Black-staining granules of neuromelanin within neurons of the substantia nigra
The direct pathway facilitates movement and the indirect pathway inhibits movement, thus the loss of these cells leads to a hypokinetic movement disorder. The lack of dopamine results in increased inhibition of the ventral anterior nucleus of the thalamus, which sends excitatory projections to the motor cortex, thus leading to hypokinesia.
There are four major dopamine pathways in the brain; the nigrostriatal pathway, referred to above, mediates movement and is the most conspicuously affected in early Parkinson's disease. The other pathways are the mesocortical, the mesolimbic, and the tuberoinfundibular. Disruption of dopamine along the non-striatal pathways likely explains much of the neuropsychiatric pathology associated with Parkinson's disease.

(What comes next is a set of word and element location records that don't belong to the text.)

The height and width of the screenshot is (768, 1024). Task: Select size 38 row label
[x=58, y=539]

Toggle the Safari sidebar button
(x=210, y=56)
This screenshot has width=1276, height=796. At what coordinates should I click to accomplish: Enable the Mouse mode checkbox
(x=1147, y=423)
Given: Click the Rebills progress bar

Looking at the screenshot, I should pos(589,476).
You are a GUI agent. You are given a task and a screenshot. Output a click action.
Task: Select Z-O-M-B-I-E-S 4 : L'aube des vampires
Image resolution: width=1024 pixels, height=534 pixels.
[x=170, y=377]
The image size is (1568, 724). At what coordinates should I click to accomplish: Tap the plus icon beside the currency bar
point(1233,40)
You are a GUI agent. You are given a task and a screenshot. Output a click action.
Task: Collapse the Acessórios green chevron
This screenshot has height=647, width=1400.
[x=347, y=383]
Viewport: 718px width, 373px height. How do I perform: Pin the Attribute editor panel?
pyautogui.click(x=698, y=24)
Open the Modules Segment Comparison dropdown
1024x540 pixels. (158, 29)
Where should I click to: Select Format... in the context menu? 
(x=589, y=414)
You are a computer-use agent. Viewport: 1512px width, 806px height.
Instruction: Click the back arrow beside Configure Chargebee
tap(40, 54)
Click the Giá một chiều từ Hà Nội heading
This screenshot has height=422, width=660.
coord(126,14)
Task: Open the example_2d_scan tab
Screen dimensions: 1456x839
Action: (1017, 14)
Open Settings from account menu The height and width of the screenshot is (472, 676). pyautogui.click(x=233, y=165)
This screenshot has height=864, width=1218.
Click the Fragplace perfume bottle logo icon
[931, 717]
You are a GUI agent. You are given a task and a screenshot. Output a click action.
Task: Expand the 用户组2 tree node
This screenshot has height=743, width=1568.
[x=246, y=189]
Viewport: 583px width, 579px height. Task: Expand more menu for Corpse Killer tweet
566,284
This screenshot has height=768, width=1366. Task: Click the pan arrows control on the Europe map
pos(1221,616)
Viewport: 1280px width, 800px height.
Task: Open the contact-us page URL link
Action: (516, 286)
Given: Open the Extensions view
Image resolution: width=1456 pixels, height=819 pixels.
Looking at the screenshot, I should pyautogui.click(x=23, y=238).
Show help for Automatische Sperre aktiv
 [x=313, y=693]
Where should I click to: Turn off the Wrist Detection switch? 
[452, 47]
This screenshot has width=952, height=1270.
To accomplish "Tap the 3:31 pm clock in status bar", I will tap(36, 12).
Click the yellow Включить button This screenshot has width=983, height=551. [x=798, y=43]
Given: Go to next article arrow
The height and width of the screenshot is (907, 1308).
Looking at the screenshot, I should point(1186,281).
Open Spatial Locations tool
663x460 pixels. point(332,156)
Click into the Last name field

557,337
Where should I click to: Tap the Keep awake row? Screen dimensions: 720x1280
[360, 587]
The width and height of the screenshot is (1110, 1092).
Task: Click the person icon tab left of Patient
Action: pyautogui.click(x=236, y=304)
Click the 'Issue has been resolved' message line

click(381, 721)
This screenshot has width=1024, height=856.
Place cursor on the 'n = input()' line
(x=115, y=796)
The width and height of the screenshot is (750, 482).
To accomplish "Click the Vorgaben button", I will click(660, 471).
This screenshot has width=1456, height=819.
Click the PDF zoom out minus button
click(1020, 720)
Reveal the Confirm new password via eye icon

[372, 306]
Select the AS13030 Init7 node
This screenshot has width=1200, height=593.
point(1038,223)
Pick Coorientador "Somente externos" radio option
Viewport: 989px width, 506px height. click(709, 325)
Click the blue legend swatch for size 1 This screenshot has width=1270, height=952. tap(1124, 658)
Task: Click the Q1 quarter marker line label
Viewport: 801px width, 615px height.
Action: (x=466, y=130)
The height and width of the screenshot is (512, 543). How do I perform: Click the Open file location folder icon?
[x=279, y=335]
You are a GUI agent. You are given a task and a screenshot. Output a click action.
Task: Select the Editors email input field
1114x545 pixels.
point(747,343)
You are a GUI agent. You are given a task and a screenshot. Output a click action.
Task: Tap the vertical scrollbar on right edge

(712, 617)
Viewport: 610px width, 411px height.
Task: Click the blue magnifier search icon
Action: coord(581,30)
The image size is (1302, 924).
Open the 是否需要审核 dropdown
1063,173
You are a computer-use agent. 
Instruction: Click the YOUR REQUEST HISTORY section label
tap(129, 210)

The mechanism by which the brain cells in Parkinson's are lost may consist of an abnormal accumulation of the protein alpha-synuclein bound to ubiquitin in the damaged cells. The alpha-synuclein-ubiquitin complex cannot be directed to the proteasome. This protein accumulation forms proteinaceous cytoplasmic inclusions called Lewy bodies. The latest research on pathogenesis of disease has shown that the death of dopaminergic neurons by alpha-synuclein is due to a defect in the machinery that transports proteins between two major cellular organelles - the endoplasmic reticulum (ER) and the Golgi apparatus. Certain proteins like Rab1 may reverse this defect caused by alpha-synuclein in animal models.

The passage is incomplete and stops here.